Technology Musings

June 11, 2014

General / Why You Shouldn't Put Validations on Your Model


This post is about model validators in Ruby on Rails, although it probably applies to validators in most similar MVC systems that allow declarative model validation.

One of the biggest disasters, in my opinion, has been the trend for developers to put more and more validation in their models.  Putting validation in the model always *sounds* like a good idea.  "We want our objects to look like X, therefore, we will stick our validations in the place where we define the object."

However, this leads to many, many problems.

There are two problems, and the most general way of stating them is this:

  1. life never works the way you expect it, but validating on the model assumes that it will.  
  2. while it is cleaner to validate on the model for a given configuration, when that validation needs to change, you don't always have enough information to understand the purpose of the validation in the first place (i.e., if a new developer is making the change)

Example of both -

Let's say that we require all users to enter their first name, last name, birthdate, and email.  Okay, so we'll put validators on the model to make sure that this happens.  

Let's say that six months go by, and your company signed an agreement with XYZ corporation to load in new users.  However, XYZ corp didn't require that their users enter in their birthdate.  However, you don't know that, and the bit of data you looked at, it looks like they are all there.  So, you do a load through the database, and everything loads in cleanly, and you think that everything is good.  

In fact, *Everyone* can view their records.

However, the next week, people start getting errors when they try to update their profile.  Why?  Because the people who don't have a birthdate entered are getting validation errors when they try to update something else.

So here is problem #1 - if an existing record doesn't match the validation, nothing can be saved, and this causes headaches because you are getting errors in places where they were unexpected.  This doesn't just happen with dataloads.  It happens every time you add a validator as well.  So, every time you change policy, even if it seems benign, you have the potential of messing up your entire program, even if all of your tests succeed (because your tests will never have had the bad data in them, since it doesn't have the old version of the code!).

So, we go back and recode, and remove the validator from the model.  Great, but let's say this is a new programmer.  Now the programmer has to figure out where to put the validation in.  Presumably, we still want new users to enter in their birthdate, even if we allow non-birthdate users that we load from outside.  However, now, because we aren't validating on the model, we have to move it somewhere else.  But where?  Since the validator just floated out there declaratively, there is no direct link between the validator and *where* it was to be enforced.  Now the new programmer has to go through and recode and retest all of the situations to figure out the proper place(s) for the validator.  This is especially problematic if you have more than one path for entrance on your system.  It's not so bad if it is a system you wrote yourself, but when having to maintain someone else's code, this is a problem.
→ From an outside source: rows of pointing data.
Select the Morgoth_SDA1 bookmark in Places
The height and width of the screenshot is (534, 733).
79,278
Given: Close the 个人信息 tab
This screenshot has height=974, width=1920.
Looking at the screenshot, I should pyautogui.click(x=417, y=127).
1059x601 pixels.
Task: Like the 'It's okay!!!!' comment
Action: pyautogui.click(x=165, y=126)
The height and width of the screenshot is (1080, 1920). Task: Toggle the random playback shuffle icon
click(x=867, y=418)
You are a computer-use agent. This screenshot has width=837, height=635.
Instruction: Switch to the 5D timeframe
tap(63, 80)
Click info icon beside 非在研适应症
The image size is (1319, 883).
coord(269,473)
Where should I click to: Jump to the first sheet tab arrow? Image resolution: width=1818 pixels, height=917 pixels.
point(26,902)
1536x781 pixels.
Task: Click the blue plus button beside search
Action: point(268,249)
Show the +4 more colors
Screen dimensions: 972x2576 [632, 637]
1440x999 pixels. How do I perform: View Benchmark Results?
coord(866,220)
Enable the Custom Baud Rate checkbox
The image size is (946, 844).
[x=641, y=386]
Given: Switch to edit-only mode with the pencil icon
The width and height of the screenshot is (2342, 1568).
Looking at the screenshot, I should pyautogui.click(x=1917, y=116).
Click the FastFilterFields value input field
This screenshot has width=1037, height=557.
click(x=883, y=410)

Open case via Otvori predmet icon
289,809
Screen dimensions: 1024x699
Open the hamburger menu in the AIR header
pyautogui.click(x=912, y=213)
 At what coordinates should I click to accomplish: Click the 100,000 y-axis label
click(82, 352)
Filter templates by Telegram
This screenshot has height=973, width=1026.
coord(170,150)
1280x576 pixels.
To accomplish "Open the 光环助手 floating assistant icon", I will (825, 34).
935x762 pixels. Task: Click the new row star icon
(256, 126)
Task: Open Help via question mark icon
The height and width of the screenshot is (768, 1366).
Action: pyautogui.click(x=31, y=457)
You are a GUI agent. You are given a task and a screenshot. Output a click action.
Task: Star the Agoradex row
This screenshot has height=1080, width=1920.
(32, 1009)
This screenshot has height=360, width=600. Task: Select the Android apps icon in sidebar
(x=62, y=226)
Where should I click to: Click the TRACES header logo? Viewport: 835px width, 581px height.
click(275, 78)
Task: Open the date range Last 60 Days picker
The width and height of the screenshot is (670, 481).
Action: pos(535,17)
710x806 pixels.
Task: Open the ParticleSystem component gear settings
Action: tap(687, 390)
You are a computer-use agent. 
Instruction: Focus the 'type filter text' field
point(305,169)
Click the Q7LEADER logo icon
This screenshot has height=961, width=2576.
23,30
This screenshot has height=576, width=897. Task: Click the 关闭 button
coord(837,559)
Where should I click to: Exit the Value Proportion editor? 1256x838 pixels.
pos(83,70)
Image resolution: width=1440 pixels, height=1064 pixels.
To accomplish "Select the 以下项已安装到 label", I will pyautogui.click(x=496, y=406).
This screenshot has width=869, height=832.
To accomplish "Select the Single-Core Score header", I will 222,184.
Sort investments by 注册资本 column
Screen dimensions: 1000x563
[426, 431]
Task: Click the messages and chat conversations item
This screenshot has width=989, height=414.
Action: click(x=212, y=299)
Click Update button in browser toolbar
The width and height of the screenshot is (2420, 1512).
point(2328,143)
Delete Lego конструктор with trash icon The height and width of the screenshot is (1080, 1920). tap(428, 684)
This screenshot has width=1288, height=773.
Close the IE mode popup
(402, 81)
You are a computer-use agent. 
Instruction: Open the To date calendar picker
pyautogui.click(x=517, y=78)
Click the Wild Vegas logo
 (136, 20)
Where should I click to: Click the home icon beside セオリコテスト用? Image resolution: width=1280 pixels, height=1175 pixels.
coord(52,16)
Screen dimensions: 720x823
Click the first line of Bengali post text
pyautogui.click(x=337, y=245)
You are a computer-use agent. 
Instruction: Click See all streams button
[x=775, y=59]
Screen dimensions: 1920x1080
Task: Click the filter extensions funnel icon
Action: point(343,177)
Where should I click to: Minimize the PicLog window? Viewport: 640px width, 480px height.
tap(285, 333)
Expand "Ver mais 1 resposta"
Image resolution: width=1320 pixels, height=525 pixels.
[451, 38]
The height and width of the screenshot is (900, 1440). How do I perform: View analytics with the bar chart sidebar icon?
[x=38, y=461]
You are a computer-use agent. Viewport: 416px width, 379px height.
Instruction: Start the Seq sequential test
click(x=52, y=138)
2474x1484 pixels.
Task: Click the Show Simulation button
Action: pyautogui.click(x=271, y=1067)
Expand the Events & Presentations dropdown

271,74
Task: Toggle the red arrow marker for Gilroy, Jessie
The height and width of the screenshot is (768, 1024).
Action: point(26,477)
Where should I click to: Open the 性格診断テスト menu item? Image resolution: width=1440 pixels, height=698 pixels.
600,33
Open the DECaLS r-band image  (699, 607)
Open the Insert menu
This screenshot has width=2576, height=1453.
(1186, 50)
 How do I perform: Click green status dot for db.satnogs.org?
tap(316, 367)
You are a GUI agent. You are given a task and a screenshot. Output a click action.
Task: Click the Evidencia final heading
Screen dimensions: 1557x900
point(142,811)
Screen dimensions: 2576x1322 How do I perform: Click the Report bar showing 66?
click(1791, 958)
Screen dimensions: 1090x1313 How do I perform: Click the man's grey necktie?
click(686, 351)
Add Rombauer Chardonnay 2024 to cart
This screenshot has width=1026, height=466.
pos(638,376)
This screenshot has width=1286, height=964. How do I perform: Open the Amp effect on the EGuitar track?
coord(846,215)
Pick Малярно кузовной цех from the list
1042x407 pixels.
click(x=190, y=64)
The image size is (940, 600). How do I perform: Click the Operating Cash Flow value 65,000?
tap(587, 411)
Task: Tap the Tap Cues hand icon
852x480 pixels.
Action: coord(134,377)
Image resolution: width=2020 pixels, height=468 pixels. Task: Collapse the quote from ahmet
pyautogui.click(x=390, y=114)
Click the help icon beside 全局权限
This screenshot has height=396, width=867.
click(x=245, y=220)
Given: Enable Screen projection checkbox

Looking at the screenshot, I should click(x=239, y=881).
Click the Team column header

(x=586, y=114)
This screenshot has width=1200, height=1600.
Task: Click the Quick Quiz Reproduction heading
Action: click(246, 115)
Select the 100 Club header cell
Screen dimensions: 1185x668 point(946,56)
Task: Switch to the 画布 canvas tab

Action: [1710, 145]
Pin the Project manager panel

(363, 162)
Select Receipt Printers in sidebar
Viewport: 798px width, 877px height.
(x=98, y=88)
Therefore, the policy I follow is this - only use model validation when a failure of the validator would lead to a loss of data *integrity*, not just cleanliness.  The phone number field should be validated somewhere else.  You should validate a uniqueness constraint only if uniqueness is actually required for the successful running of the code.  Otherwise, validate in the controller.  Now, you can make this easier by putting the code to validate in the model, but just don't hook it in to the global validation sequence.  So, go ahead and define a method called "is_proper_record?" or something, but don't hook it up to the validation system - call it directly from your controller when you need it.

NOTE - if I don't get around to blogging about it, there are similar problems with State Machine, and a lot of other declarative-enforcement procedures in the model.  Basically, they are elegant ways of coding, but *terrible* when you need to modify them, especially if the person modifying the code wasn't the one who built it.  Untangling the interaction between declarative and manual processes leads to both delays (as the new developer tries to figure out the code) and bugs (when the new developer doesn't figure out the code perfectly the first time).  When your processes are coded *as processes* and not declarations, it is more visible to future programmers, and therefore more maintainable.